Petite, Isabelle Larouche est tombée dans un puits d'histoires. Fervente lectrice, bricoleuse de rêves et fine observatrice, son imagination s'est dotée d'ailes. La créativité est ainsi devenu une source inépuisable de liberté. Puis, la vie l'a fait voyager jusqu'au Nunavik, en Ontario, à Kanehsatakem, où elle a enseigné le français dans plusieurs communautés autochtones. Depuis, elle écrit pour refaire vivre toutes ces histoires récoltées ici et là : les aventures de ses chats Shawinigan et Shipshaw, son aversion pour les lunettes et l'intimidation, sa fascination pour les fées, la magie, le rire, mais aussi ses rencontres avec les Premières Nations. Du nord au sud, d'est en ouest, elle sème cette envie de raconter.

 

 




Originaire de Jordanie, Tayseer Salman Al Najjar est journaliste et poète. Il a déménagé aux Émirats arabes unis en 2015 pour tenir les pages culturelles du journal al Dari.
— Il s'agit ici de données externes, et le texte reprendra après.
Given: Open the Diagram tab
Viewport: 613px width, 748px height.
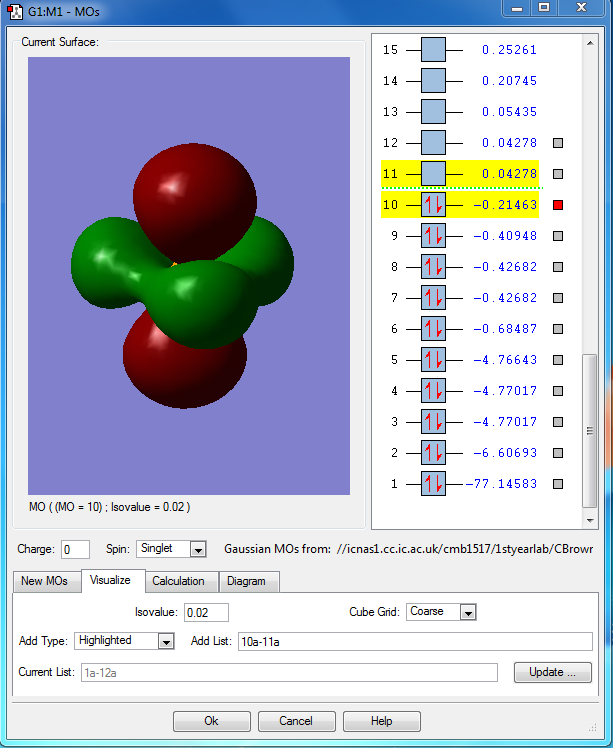Looking at the screenshot, I should tap(246, 581).
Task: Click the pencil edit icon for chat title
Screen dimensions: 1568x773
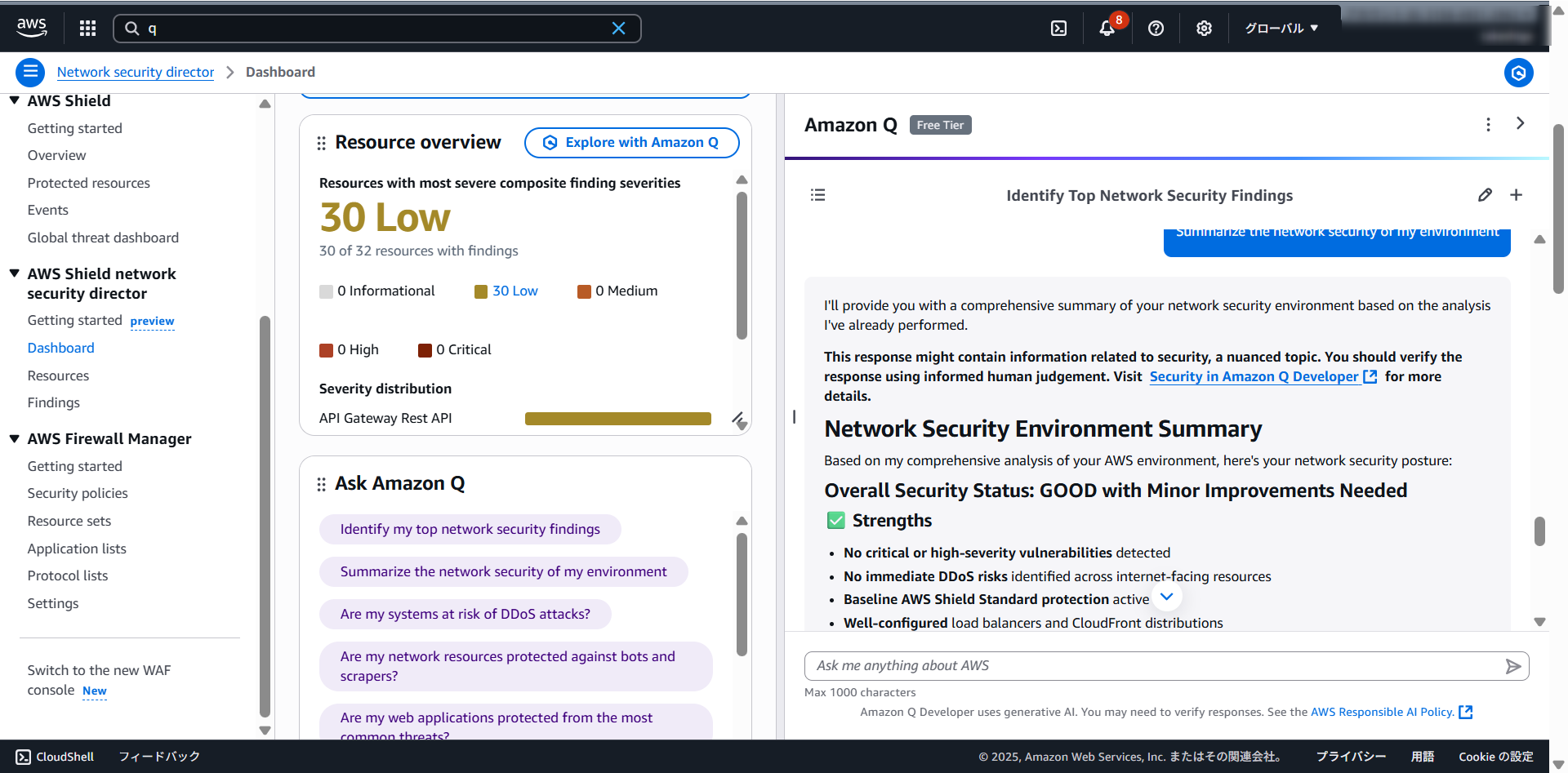Action: (1485, 195)
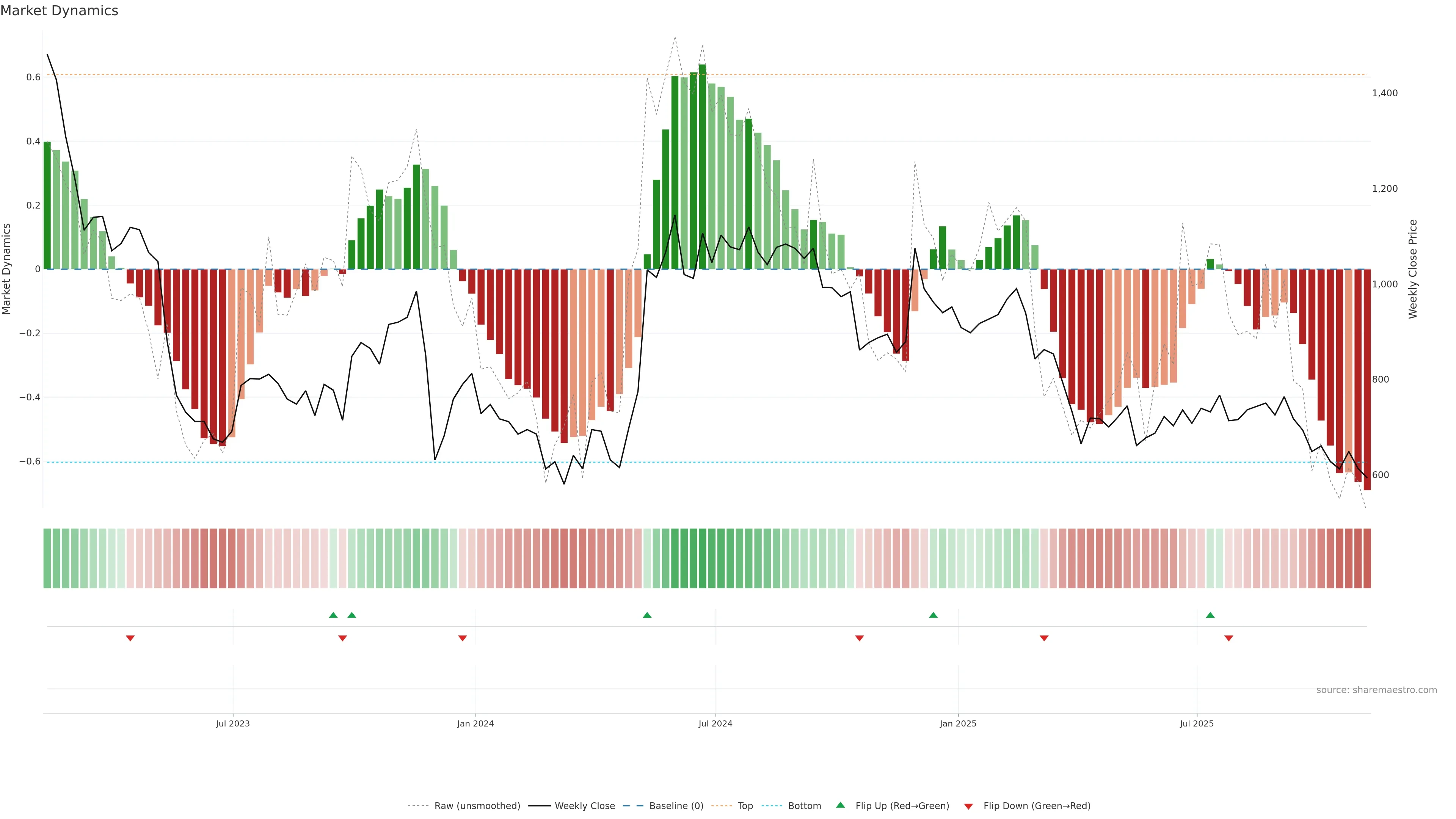Click the Flip Up (Red→Green) legend label

click(902, 806)
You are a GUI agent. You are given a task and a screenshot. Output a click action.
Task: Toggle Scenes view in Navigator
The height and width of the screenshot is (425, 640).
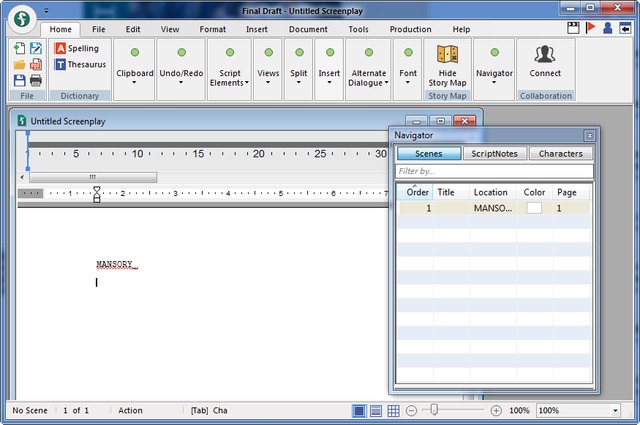click(x=427, y=154)
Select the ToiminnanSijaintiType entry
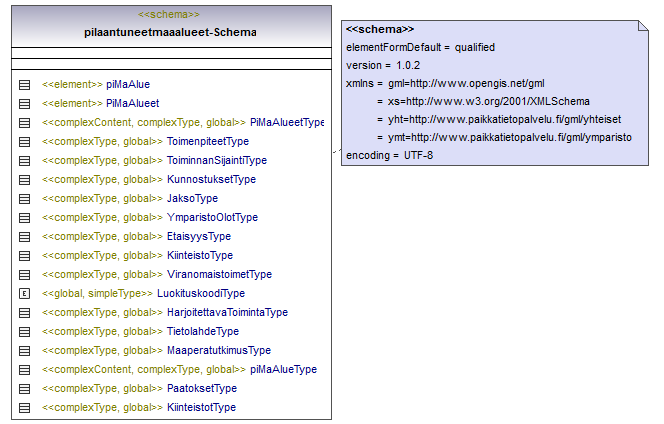This screenshot has width=664, height=424. click(x=217, y=160)
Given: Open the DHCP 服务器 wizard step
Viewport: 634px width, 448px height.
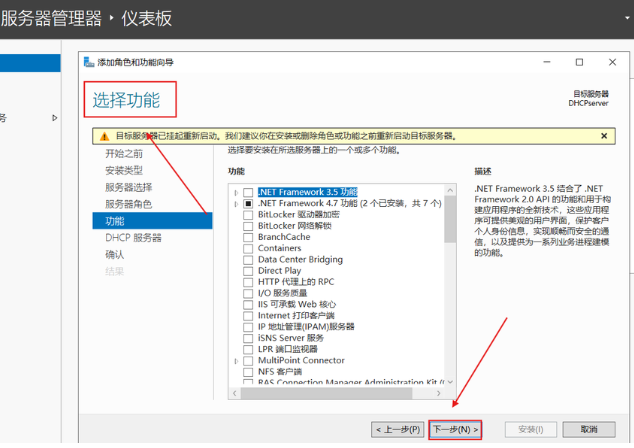Looking at the screenshot, I should [x=133, y=238].
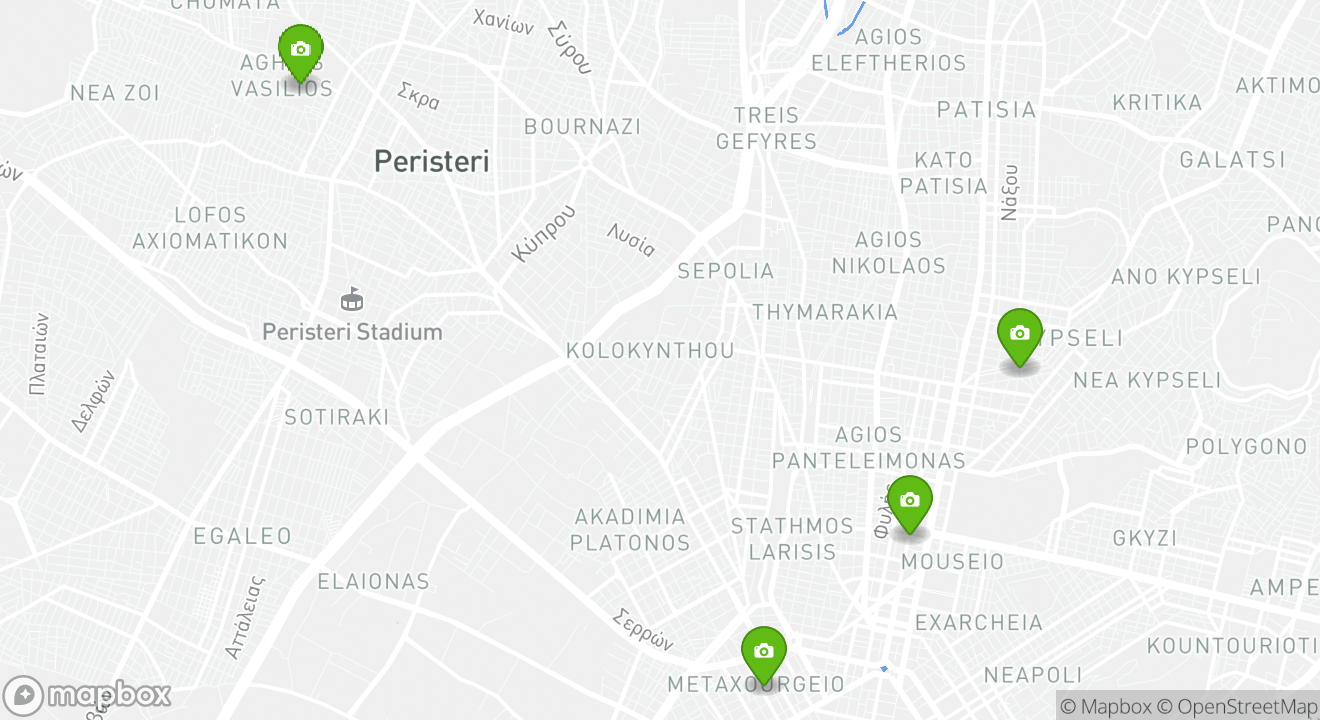Viewport: 1320px width, 720px height.
Task: Click the Mapbox logo
Action: 87,695
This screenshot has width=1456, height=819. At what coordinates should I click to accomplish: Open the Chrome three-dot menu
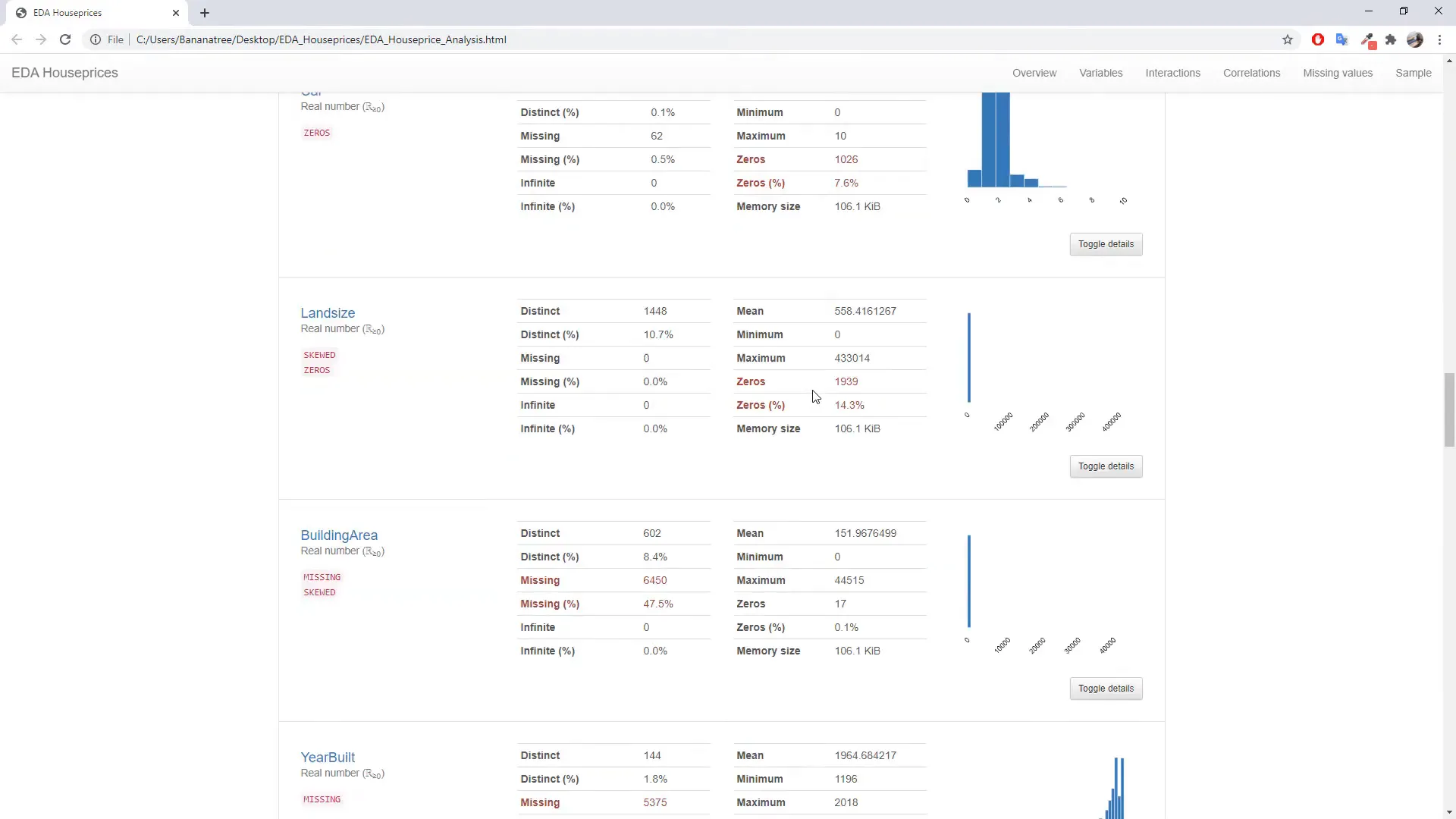pos(1439,39)
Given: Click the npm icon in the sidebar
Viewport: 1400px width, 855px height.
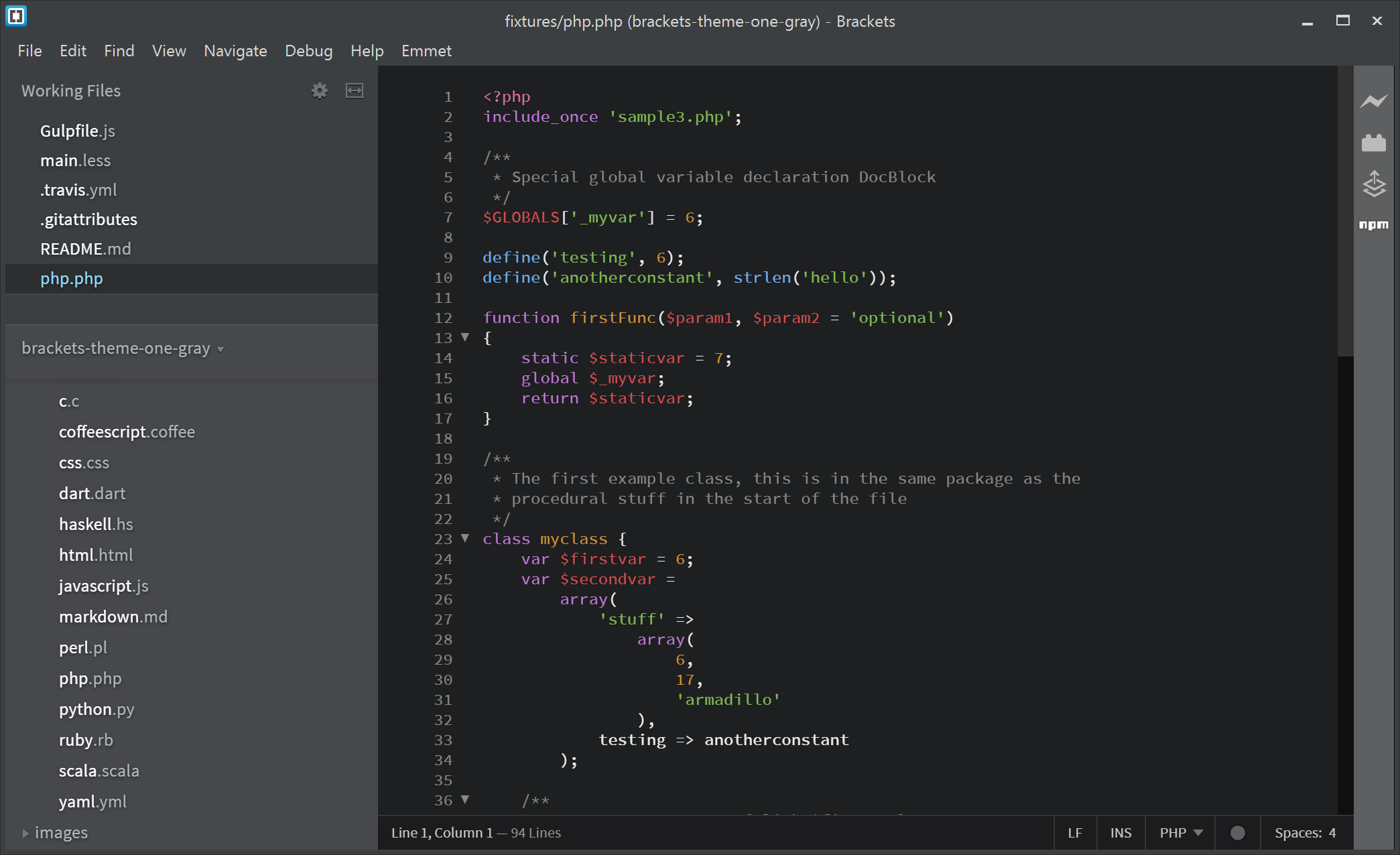Looking at the screenshot, I should pos(1375,226).
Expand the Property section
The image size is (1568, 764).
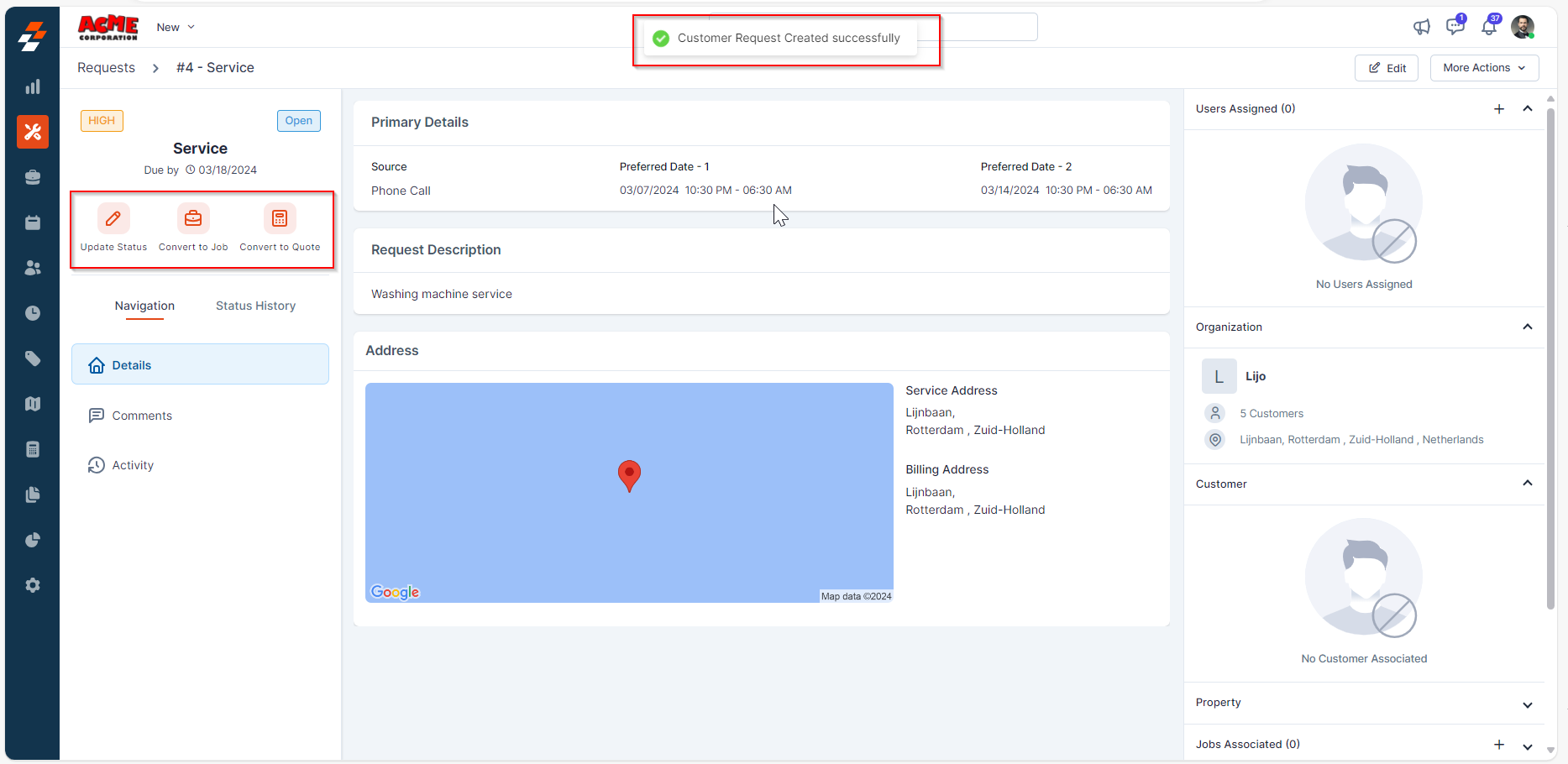(x=1528, y=704)
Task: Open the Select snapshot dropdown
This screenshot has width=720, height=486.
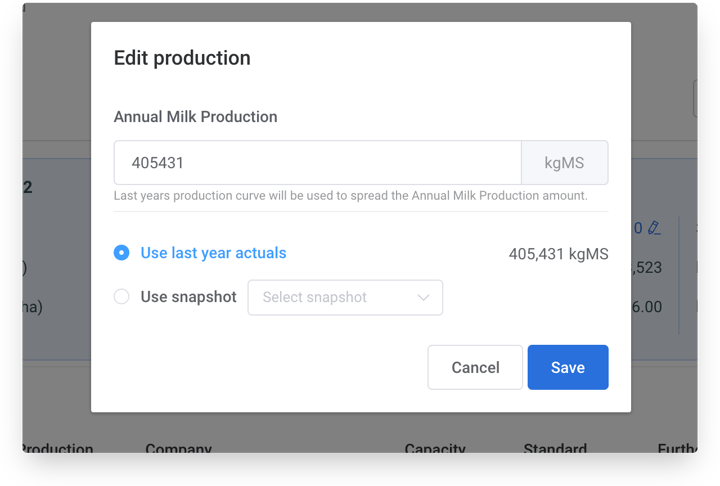Action: pyautogui.click(x=345, y=298)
Arrêté fin 2015, il a été accusé d'avoir des liens avec les Frères Musulmans, de collaborer avec le Qatar et d'avoir insulté les Émirats arabes unis. Après plus d'un an en détention, sans procès et sans avocat, il a été condamné pour avoir « porté atteinte à la réputation et au prestige de l'État émirien ». En mars 2017, il a été condamné à trois ans de prison. Il sera expulsé en Jordanie après avoir purgé sa peine.